● Source extract
BEGIN

I chose the outstanding beauty among those on show and went to chat her up, only to discover that she couldn’t see me through the hair that covered both her eyes.   This was no use.  I wanted to talk eye-ball to eye-ball.  I tried, with the utmost tenderness, to push the hair aside, but to no avail: no sign of an eye.  This, clearly, was an unusual female, meticulous in grooming her hair, but quite indifferent to “doing” her beguiling eyes.  But then, I suppose mascara wouldn’t do much for a Highland cow.

Heart a little heavy, I left her and made my way to the assorted cattle in the other stalls.  It was then I realised that there were no labels.  I can still tell a cow from a sheep, but I very much want to be able to tell cow from cow and sheep from sheep.  Here I was flummoxed: I couldn’t tell the Suffolk sheep from the Texels (isn’t that pathetic?) and had to take advice from a BBC man from Point (the ultimate in double-edged mortification).  That’s why I needed the labels, and I needed them even more for the cows.  In fact, what I was looking at weren’t cows at all.  They were boy-cattle, or at least they had been, but not the sort my grandfather would have recognised.  They were Charolais and Holstein and Simental: more meat per square inch, but if I didn’t know which was which, how could I place an order?  Labels, please.

I gave the hens a miss, having never had much of a rapport with the creatures.  It’s not only the beaks, and the fear of being hen-pecked, but this curious feeling that if I pick them up and hold them they’ll break.  I did remember once again, however, the wise crofters of South Uist, who have their own special Free Range Eggs co-operative, which supplies the birds (certified), offers supervision and advice, and spearheads the marketing.  Other wise communities would copy.

But the pigs were not to be missed.  Not that I would have wanted to pick them up either, especially the mammy-pig, an enormous sow nursing nine piglets (approximately).  They were without a doubt the most photographed item at the Show.  Yet they also symbolised the more sombre side of animal husbandry.  Livestock are not pets: the adorable little piggies were bred for slaughter.  In the meantime, however, they and their kind would make a splendid job of turning over the acres of fallow ground that now scar so many crofting areas.

I made my way to the horticultural section via the horses.  Again, change.  Once every croft in Carloway had one.  Now there were but three, two of them young Clydesdales, though it’s a puzzle what these splendid animals do, now that there’s neither cart nor plough to pull.  Did they blush at being saddled-up to give wee rides to children?

In the horticultural hall the first thing that struck you was that there was much less produce on show than in previous years.  But something else was obvious, too: there was no level playing-field.  Some of the exhibits were clearly from polytunnels, others from the open field; and while some had been grown for food, many others had been grown for exhibition by master-exhibitors: hence the straight, 14-inch long carrots and the massive be-ribboned onions.  Any crofter who sets out emulate these in his vegetable plot faces the risk of serious depression.

It’s not for me to resolve this tension, but the schoolboy who was “Commended” clearly had little chance against the experts of the polytunnel.  Yet it would be retrograde for the Show’s organisers to discourage the growing of vegetables under cover.  In summer the Western Isles enjoy more hours of daylight than almost any other part of the United Kingdom, and we have to capitalise on this, especially in an age when fresh, locally-sourced produce is at a premium.  Open-air markets, with few overheads, offer convenient outlets; and as a bonus they’re excellent meeting-points.  Milk, we will always need to import, but it’s hard to see why we shouldn’t be self-sufficient in potatoes and courgettes (of which one-a-year will be quite enough for me).

In the meantime, I hope all is well with my long-haired, eye-less Highland beauty.

This article first appeared in the West Highland Free Press on Friday 17 August, 2013.

END

● Supplied data
BEGIN

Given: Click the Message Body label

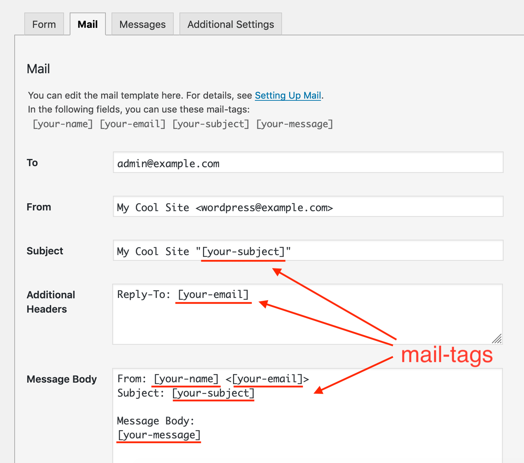Looking at the screenshot, I should coord(61,379).
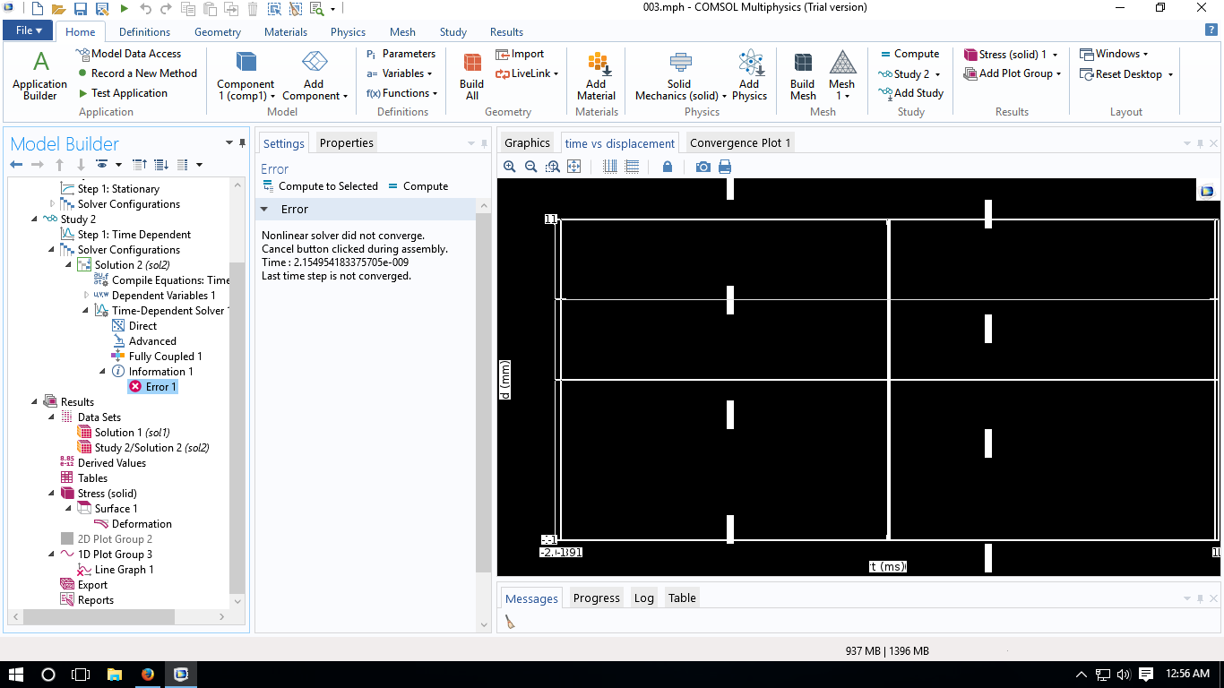Open the Application Builder

coord(39,75)
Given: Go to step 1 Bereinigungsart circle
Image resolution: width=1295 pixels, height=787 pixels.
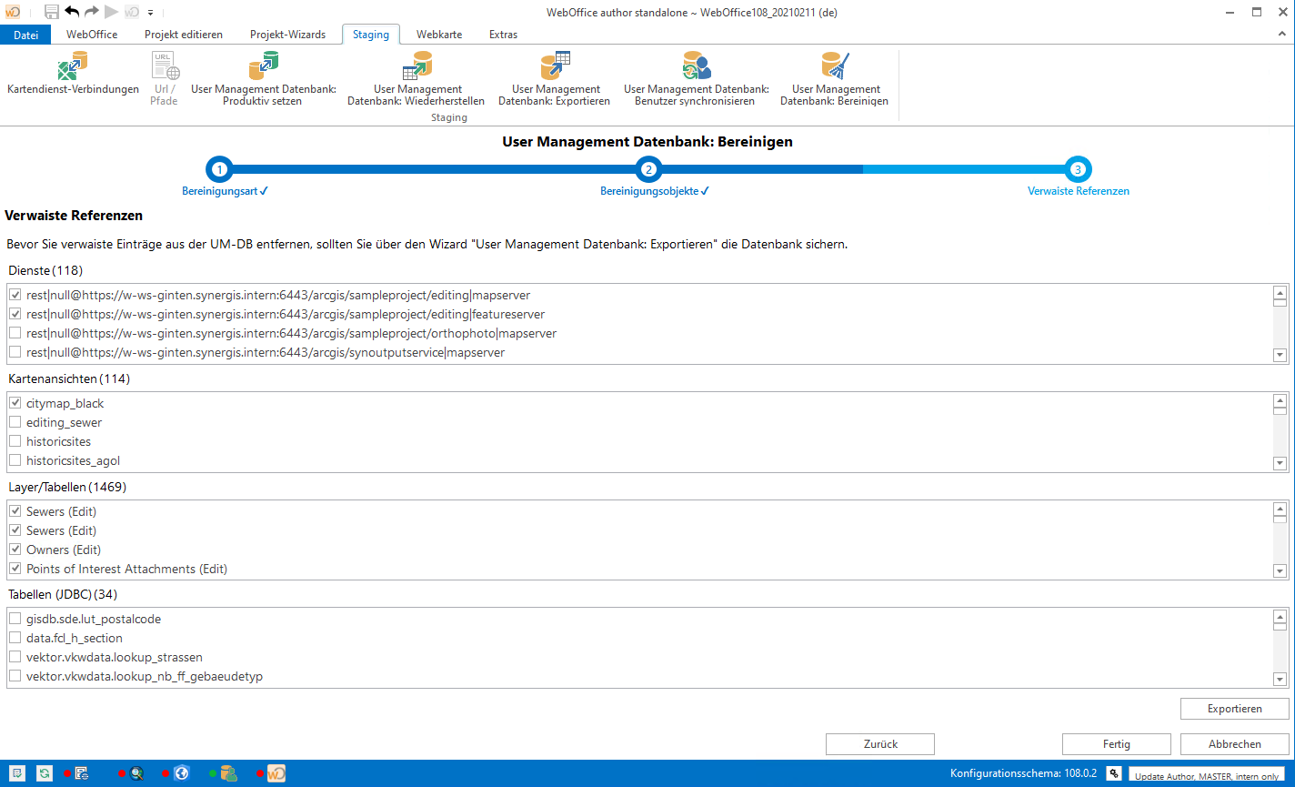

END

● Work instruction 1
In the agricultural show article, the crofters of which place have their own Free Range Eggs co-operative?
● Work instruction 2
Reproduce the passage of the agricultural show article starting with "It’s not for" and going on through "enough for me).".
● Work instruction 3
Using the reasoning in the agricultural show article, explain why it would be retrograde for the Show's organizers to discourage growing vegetables under cover.
The entries above are material separate from the agricultural show article.

● Task solution 1
South Uist.

● Task solution 2
It’s not for me to resolve this tension, but the schoolboy who was “Commended” clearly had little chance against the experts of the polytunnel.  Yet it would be retrograde for the Show’s organisers to discourage the growing of vegetables under cover.  In summer the Western Isles enjoy more hours of daylight than almost any other part of the United Kingdom, and we have to capitalise on this, especially in an age when fresh, locally-sourced produce is at a premium.  Open-air markets, with few overheads, offer convenient outlets; and as a bonus they’re excellent meeting-points.  Milk, we will always need to import, but it’s hard to see why we shouldn’t be self-sufficient in potatoes and courgettes (of which one-a-year will be quite enough for me).

● Task solution 3
In summer the Western Isles have more hours of daylight than almost any other part of the United Kingdom, and that advantage must be capitalized on. This matters all the more because fresh, locally sourced produce is at a premium.